About this exercise: Below are some records. Return exactly the lines from the one with "790x614 pixels." to the one with "You are a computer-use agent. Image resolution: width=1201", and nothing else.

Supplied records:

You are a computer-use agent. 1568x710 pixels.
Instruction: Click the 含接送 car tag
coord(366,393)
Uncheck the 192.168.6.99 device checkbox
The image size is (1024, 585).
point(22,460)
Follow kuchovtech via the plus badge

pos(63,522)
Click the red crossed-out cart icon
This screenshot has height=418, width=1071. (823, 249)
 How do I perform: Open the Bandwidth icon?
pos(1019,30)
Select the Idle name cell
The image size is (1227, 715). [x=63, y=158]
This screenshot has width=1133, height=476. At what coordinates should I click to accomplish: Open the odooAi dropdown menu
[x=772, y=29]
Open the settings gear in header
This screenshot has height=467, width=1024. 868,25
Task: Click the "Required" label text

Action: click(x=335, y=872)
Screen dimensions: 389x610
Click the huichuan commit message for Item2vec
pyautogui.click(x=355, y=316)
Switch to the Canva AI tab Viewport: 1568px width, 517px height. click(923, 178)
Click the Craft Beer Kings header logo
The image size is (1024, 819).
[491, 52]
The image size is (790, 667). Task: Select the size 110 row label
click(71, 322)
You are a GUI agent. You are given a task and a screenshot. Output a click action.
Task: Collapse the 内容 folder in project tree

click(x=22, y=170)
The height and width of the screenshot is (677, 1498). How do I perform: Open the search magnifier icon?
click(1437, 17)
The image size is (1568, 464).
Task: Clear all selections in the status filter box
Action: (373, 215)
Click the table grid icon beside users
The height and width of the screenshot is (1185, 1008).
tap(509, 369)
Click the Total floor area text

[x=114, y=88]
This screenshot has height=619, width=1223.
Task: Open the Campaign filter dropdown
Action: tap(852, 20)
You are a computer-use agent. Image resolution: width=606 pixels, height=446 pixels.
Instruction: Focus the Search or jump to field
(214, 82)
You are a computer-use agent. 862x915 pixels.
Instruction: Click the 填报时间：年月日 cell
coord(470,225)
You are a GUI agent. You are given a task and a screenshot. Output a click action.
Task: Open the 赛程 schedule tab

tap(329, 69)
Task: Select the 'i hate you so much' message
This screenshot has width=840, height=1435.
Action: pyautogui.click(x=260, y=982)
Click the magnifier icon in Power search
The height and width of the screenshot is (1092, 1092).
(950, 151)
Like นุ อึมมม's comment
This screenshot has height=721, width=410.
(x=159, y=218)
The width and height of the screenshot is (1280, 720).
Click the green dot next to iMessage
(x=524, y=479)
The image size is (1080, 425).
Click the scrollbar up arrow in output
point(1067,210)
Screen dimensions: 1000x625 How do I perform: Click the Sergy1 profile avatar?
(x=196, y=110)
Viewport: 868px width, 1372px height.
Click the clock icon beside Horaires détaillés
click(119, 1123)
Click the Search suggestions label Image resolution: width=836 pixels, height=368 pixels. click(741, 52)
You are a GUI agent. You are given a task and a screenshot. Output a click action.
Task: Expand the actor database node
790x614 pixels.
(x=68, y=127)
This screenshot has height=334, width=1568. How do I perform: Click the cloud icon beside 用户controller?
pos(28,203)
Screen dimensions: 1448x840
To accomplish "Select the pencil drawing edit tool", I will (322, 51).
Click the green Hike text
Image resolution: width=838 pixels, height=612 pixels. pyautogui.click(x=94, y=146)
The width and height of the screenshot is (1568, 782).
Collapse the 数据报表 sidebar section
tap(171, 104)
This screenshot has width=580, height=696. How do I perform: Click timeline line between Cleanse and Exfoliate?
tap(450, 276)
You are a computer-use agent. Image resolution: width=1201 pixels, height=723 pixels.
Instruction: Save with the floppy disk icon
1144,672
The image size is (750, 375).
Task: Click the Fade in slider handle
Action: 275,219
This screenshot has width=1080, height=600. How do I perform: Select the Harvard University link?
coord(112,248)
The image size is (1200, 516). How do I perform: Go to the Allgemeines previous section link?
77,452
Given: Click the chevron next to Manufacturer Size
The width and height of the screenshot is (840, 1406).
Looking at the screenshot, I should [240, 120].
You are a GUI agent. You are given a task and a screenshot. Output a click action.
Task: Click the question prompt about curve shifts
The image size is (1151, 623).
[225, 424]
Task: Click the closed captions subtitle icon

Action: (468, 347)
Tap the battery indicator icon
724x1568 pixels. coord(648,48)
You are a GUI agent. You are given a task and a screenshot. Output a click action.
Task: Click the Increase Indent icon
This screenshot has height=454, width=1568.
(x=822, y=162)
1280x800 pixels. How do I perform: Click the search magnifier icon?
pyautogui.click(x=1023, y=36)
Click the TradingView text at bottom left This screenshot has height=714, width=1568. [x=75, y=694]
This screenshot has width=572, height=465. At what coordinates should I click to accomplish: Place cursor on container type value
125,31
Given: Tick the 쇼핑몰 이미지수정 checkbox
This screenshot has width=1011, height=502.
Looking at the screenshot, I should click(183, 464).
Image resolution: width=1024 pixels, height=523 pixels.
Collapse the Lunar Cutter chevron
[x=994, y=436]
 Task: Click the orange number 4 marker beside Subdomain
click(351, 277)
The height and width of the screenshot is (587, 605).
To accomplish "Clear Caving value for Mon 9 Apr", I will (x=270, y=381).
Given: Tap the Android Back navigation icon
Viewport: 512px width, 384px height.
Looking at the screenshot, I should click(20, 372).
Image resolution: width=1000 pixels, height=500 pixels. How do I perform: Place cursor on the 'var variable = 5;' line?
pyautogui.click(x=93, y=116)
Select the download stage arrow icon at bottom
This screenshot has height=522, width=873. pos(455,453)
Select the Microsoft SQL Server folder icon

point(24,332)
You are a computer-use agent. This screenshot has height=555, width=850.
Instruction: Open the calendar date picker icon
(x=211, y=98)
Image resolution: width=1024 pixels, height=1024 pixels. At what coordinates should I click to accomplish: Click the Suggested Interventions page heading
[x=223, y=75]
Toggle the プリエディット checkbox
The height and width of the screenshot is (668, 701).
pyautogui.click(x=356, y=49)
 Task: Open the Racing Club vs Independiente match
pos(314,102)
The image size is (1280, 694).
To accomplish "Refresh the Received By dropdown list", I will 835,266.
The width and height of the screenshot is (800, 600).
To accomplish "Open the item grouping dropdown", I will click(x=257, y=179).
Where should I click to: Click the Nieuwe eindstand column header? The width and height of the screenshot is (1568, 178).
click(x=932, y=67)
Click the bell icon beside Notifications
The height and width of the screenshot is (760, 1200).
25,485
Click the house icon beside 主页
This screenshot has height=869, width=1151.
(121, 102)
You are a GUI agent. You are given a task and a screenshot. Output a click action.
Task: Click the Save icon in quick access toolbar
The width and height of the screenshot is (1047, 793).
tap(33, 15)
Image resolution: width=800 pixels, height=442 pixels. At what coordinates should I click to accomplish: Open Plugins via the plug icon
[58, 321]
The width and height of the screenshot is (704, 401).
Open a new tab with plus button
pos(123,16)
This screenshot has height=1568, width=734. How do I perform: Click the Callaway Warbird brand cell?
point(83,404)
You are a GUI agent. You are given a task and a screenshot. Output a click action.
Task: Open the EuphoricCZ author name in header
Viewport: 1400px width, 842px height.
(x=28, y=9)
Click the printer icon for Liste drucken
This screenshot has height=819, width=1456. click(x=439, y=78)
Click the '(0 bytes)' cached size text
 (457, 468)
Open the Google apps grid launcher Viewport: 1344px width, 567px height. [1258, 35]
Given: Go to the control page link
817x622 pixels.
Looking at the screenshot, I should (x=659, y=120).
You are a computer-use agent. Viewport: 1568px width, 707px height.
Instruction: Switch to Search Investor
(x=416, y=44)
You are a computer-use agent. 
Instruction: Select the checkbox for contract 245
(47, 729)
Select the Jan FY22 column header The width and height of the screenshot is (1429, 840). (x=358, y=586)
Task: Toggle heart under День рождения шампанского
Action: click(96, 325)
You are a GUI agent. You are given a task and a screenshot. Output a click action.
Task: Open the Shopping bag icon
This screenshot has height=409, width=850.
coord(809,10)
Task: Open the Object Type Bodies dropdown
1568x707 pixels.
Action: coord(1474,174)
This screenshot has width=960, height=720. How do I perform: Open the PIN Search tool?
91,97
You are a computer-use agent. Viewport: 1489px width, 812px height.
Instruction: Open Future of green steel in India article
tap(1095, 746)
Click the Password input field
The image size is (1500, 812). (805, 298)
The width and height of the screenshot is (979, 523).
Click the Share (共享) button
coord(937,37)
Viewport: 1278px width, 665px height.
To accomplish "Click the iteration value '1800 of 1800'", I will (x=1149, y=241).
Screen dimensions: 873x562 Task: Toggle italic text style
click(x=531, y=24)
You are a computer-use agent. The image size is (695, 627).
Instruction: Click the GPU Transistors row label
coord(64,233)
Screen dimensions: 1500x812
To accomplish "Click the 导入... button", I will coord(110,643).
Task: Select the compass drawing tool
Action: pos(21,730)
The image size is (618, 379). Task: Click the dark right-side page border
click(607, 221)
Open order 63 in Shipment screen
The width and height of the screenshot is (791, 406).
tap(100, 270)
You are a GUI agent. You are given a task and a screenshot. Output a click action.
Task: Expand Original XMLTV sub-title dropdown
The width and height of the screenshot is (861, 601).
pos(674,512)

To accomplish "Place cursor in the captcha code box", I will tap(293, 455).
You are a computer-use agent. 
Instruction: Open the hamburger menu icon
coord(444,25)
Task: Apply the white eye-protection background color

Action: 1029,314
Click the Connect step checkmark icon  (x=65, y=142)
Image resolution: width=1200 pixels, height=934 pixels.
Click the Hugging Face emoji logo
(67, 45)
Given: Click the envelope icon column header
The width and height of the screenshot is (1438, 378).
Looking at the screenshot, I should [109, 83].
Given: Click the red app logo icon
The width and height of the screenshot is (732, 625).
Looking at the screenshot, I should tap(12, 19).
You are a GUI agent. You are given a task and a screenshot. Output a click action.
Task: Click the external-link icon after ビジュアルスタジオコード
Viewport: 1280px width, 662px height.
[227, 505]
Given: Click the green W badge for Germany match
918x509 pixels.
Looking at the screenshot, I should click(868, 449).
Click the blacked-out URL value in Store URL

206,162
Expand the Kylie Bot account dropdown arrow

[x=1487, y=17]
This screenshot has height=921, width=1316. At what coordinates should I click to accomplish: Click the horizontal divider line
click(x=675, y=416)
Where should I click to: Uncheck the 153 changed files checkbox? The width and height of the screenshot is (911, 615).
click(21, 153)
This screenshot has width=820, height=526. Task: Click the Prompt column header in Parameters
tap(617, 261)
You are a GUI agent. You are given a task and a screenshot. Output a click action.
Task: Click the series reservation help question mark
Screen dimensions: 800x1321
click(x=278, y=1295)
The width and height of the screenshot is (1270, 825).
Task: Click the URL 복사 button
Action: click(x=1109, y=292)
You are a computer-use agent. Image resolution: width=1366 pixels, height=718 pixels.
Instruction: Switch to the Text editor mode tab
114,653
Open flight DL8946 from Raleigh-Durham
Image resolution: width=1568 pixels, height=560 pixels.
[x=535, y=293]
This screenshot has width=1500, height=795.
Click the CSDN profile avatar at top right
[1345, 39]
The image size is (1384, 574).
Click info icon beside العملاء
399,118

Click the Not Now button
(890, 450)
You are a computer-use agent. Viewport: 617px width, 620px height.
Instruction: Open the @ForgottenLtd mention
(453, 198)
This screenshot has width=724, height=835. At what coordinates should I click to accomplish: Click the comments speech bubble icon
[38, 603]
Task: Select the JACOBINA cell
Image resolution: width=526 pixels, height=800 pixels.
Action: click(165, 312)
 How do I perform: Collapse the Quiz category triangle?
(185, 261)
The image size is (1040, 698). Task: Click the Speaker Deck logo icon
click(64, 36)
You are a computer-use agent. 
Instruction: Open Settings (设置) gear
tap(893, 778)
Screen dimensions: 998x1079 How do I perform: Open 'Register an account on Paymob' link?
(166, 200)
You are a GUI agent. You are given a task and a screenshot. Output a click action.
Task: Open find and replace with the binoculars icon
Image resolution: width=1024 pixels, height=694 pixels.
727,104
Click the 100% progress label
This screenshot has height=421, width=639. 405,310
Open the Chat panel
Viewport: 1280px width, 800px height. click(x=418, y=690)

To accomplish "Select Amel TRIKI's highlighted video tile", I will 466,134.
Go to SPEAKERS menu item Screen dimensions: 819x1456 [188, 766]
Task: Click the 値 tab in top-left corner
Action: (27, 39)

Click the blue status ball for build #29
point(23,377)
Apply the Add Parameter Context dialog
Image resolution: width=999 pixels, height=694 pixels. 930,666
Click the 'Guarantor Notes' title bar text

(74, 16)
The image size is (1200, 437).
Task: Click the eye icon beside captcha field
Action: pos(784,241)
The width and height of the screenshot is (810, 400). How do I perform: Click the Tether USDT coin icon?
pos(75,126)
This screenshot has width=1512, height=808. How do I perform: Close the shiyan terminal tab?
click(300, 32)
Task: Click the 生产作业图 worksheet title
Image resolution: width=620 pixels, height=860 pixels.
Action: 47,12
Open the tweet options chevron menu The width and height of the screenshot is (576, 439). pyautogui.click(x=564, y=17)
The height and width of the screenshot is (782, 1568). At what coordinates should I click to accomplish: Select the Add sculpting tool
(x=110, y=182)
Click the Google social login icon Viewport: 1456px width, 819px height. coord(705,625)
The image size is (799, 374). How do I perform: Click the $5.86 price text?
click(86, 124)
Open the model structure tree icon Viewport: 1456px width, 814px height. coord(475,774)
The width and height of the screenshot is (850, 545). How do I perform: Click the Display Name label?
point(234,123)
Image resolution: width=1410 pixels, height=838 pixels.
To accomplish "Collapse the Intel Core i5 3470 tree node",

Problem solution:
790x614 pixels.
(x=68, y=127)
This screenshot has height=334, width=1568. How do I perform: Click the cloud icon beside 用户controller?
pos(28,203)
Screen dimensions: 1448x840
To accomplish "Select the pencil drawing edit tool", I will (322, 51).
Click the green Hike text
Image resolution: width=838 pixels, height=612 pixels. pyautogui.click(x=94, y=146)
The width and height of the screenshot is (1568, 782).
Collapse the 数据报表 sidebar section
tap(171, 104)
This screenshot has width=580, height=696. How do I perform: Click timeline line between Cleanse and Exfoliate?
tap(450, 276)
You are a computer-use agent. Image resolution: width=1201 pixels, height=723 pixels.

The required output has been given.